(Excerpts from a dataset)
....................
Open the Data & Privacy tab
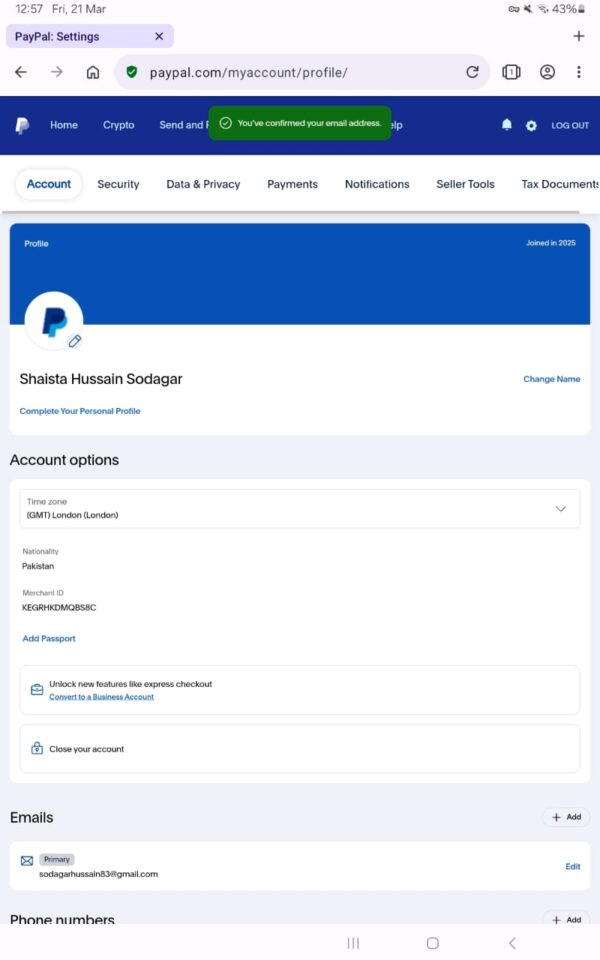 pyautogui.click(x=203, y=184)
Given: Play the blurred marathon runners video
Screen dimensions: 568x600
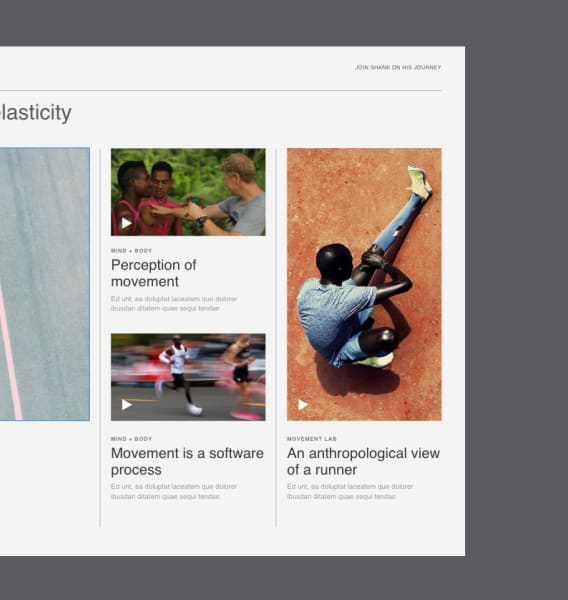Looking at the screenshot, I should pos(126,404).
....................
#### WHAT IS NEEDED
Copy the data verbatim, skipping any image it holds.

#### RESPONSE BOX
Open the Data & Privacy tab
 pyautogui.click(x=203, y=184)
Given: Play the blurred marathon runners video
Screen dimensions: 568x600
Looking at the screenshot, I should pos(126,404).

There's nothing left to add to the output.